** EXERCISE DIRECTIONS **
Among the entries below, take the line with "Click install date under Realtek MEDIA entry" and the line with "Open the Constants", and output them and every line between them exactly, with nothing else.

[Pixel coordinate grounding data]
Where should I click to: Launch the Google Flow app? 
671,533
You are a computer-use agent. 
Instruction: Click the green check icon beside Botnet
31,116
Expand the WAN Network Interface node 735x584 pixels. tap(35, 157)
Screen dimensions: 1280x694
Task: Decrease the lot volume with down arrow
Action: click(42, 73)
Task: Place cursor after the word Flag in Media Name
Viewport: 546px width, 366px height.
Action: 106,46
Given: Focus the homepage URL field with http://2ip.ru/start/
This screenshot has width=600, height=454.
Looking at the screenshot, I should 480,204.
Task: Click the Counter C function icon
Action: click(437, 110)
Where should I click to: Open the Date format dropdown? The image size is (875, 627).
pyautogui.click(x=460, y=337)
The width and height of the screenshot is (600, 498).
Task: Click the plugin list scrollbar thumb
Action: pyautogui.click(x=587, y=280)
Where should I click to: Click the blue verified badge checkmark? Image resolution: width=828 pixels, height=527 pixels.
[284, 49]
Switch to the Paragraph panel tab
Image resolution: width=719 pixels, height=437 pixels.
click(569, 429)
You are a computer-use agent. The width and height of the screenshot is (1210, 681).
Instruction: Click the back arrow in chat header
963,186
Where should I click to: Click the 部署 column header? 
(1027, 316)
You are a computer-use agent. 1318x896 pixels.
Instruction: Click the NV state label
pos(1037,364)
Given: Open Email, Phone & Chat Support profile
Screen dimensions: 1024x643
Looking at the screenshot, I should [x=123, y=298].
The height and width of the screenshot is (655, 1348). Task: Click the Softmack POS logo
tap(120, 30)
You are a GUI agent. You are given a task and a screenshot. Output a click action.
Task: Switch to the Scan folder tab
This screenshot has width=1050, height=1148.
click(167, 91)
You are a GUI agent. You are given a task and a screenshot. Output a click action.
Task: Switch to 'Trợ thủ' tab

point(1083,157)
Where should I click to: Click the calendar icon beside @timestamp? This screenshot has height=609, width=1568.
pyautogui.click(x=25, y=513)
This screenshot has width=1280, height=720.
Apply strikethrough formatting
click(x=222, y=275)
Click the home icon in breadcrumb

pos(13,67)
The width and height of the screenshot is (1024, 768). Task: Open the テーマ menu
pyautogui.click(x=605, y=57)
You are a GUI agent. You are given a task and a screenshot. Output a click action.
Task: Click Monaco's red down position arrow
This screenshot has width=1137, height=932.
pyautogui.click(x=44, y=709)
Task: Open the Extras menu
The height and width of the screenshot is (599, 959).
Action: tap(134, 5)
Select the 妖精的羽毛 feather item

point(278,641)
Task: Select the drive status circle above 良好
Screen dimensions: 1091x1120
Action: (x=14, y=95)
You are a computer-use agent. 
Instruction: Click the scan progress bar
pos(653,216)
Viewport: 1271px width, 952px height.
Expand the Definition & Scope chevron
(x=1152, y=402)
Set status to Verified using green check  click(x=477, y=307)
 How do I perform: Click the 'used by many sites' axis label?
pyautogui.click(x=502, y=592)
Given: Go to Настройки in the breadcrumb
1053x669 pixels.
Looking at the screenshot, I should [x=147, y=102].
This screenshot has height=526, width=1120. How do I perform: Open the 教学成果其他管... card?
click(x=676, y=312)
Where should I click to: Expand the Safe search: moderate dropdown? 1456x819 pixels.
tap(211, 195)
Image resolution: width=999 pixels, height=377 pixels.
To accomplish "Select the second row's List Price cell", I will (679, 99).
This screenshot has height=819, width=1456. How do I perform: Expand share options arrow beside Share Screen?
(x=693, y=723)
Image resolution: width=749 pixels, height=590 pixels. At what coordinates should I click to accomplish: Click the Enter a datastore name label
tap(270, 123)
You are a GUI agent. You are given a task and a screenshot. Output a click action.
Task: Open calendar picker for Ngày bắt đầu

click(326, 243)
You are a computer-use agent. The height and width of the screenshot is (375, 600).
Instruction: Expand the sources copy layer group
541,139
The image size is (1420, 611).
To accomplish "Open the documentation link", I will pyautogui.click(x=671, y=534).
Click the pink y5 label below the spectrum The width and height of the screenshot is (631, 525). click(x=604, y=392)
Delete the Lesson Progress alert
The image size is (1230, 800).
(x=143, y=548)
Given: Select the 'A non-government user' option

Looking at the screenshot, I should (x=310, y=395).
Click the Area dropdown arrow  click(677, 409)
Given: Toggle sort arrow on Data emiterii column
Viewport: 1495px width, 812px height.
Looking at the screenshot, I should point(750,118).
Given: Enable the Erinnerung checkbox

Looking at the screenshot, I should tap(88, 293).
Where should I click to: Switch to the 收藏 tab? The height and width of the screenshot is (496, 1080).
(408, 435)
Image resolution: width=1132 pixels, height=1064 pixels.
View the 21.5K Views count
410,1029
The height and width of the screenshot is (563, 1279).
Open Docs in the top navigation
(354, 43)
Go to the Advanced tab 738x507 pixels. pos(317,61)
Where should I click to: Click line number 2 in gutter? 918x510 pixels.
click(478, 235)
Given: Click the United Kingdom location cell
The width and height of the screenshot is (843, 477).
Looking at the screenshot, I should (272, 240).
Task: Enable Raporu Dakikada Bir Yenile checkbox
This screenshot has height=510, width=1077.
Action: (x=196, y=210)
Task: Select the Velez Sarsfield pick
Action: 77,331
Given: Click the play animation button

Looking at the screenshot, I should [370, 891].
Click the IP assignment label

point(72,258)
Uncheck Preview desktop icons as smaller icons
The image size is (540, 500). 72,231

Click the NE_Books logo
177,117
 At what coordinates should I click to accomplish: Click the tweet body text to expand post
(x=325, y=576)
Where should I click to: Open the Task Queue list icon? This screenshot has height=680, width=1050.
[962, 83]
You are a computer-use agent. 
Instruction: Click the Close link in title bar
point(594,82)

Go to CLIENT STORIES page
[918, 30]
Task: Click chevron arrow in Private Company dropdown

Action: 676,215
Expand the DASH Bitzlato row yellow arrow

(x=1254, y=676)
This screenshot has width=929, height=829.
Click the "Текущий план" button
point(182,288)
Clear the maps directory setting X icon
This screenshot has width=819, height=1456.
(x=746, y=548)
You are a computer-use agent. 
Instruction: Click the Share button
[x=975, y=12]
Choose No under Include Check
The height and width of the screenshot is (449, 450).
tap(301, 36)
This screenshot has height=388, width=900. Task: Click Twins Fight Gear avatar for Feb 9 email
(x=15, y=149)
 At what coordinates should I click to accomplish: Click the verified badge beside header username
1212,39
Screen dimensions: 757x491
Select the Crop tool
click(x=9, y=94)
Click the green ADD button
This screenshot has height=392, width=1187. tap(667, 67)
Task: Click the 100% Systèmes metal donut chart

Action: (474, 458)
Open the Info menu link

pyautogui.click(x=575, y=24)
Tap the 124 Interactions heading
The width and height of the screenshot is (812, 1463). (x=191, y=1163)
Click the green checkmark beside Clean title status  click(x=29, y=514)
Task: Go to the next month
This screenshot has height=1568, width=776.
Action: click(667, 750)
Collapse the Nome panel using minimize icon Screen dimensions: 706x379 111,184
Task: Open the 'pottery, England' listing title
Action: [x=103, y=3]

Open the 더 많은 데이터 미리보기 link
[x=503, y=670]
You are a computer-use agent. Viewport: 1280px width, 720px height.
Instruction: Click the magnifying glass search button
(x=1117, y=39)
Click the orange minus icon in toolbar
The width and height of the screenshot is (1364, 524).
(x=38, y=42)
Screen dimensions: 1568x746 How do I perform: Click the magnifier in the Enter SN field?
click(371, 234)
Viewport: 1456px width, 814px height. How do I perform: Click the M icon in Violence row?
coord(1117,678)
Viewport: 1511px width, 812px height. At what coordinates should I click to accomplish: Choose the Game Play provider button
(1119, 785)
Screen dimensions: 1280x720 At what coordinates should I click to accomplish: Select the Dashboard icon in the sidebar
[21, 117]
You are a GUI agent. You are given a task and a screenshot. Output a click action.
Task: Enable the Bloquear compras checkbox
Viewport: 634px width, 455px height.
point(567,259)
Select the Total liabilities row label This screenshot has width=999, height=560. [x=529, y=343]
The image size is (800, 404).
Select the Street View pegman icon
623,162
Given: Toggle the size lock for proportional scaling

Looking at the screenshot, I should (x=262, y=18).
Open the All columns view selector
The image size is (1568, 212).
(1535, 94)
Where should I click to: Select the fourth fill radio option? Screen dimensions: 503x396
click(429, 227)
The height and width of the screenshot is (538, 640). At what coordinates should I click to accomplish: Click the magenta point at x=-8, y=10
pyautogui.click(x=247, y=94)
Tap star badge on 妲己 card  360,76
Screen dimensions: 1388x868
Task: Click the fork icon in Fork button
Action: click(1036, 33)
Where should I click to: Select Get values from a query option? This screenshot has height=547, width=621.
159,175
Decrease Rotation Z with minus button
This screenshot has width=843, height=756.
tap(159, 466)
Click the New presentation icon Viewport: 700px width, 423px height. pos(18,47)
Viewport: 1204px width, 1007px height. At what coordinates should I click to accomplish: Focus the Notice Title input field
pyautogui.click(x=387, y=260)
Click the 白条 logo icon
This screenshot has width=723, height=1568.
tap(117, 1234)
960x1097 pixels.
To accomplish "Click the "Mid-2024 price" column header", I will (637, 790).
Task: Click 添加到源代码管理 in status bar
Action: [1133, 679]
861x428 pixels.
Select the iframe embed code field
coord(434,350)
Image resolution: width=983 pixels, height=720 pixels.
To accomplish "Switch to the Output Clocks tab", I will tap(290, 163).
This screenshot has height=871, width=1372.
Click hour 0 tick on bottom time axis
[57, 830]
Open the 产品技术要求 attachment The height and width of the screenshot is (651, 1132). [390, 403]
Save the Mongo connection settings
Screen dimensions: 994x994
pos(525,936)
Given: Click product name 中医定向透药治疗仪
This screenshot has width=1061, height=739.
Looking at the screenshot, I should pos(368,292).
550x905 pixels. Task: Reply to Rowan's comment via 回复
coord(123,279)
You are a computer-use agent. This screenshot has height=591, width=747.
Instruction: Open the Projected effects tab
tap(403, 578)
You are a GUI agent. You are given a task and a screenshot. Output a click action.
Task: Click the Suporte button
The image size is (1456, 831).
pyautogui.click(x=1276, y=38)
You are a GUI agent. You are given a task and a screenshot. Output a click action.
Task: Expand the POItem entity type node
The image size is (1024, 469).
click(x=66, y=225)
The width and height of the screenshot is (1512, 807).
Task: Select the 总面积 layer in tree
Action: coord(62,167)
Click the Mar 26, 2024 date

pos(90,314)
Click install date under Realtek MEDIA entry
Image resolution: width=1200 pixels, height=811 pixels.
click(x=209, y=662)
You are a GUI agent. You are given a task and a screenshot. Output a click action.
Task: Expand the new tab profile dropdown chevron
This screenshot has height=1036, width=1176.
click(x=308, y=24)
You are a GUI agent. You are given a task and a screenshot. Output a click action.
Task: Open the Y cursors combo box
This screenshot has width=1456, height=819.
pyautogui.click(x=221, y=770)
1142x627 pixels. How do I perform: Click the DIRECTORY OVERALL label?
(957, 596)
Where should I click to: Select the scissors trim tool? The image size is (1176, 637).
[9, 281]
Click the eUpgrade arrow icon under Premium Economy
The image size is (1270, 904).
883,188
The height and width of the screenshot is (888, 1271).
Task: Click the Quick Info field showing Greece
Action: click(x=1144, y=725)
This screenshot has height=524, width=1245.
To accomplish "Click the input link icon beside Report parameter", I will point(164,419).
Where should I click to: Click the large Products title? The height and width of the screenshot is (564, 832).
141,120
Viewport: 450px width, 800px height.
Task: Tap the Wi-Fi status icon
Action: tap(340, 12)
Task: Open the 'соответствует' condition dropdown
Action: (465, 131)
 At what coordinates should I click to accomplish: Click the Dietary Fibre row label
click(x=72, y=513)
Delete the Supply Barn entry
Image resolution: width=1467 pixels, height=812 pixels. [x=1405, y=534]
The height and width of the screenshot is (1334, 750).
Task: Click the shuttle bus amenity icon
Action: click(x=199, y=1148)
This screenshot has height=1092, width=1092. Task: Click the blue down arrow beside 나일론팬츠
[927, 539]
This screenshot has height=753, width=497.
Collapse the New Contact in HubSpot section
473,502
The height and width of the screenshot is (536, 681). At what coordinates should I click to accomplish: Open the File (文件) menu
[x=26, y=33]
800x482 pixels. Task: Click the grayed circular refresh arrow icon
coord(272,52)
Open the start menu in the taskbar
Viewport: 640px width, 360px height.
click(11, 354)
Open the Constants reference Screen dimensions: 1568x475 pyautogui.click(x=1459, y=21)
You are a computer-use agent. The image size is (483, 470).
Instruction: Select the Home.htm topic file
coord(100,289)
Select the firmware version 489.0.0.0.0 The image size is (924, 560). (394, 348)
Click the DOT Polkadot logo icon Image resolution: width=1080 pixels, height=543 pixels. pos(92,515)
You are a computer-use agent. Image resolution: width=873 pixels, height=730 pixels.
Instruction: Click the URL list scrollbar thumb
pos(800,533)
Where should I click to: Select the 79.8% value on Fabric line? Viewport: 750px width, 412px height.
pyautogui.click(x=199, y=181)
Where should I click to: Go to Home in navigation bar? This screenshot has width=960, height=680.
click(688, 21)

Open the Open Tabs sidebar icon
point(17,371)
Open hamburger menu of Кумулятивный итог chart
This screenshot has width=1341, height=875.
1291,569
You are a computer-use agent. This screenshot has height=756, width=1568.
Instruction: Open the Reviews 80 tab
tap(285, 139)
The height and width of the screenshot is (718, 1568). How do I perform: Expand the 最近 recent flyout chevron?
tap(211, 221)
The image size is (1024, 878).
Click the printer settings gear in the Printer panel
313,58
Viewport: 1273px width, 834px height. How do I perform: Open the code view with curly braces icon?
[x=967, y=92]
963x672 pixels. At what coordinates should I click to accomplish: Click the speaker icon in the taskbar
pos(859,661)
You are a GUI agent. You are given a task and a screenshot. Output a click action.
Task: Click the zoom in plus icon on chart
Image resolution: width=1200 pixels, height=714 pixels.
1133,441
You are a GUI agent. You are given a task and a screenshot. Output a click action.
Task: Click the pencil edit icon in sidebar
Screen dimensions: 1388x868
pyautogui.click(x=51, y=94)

** REPLY **
Click install date under Realtek MEDIA entry
Image resolution: width=1200 pixels, height=811 pixels.
click(x=209, y=662)
You are a GUI agent. You are given a task and a screenshot. Output a click action.
Task: Expand the new tab profile dropdown chevron
This screenshot has height=1036, width=1176.
click(x=308, y=24)
You are a GUI agent. You are given a task and a screenshot. Output a click action.
Task: Open the Y cursors combo box
This screenshot has width=1456, height=819.
pyautogui.click(x=221, y=770)
1142x627 pixels. How do I perform: Click the DIRECTORY OVERALL label?
(957, 596)
Where should I click to: Select the scissors trim tool? The image size is (1176, 637).
[9, 281]
Click the eUpgrade arrow icon under Premium Economy
The image size is (1270, 904).
883,188
The height and width of the screenshot is (888, 1271).
Task: Click the Quick Info field showing Greece
Action: click(x=1144, y=725)
This screenshot has height=524, width=1245.
To accomplish "Click the input link icon beside Report parameter", I will point(164,419).
Where should I click to: Click the large Products title? The height and width of the screenshot is (564, 832).
141,120
Viewport: 450px width, 800px height.
Task: Tap the Wi-Fi status icon
Action: tap(340, 12)
Task: Open the 'соответствует' condition dropdown
Action: (465, 131)
 At what coordinates should I click to accomplish: Click the Dietary Fibre row label
click(x=72, y=513)
Delete the Supply Barn entry
Image resolution: width=1467 pixels, height=812 pixels. [x=1405, y=534]
The height and width of the screenshot is (1334, 750).
Task: Click the shuttle bus amenity icon
Action: click(x=199, y=1148)
This screenshot has height=1092, width=1092. Task: Click the blue down arrow beside 나일론팬츠
[927, 539]
This screenshot has height=753, width=497.
Collapse the New Contact in HubSpot section
473,502
The height and width of the screenshot is (536, 681). At what coordinates should I click to accomplish: Open the File (文件) menu
[x=26, y=33]
800x482 pixels. Task: Click the grayed circular refresh arrow icon
coord(272,52)
Open the start menu in the taskbar
Viewport: 640px width, 360px height.
click(11, 354)
Open the Constants reference Screen dimensions: 1568x475 pyautogui.click(x=1459, y=21)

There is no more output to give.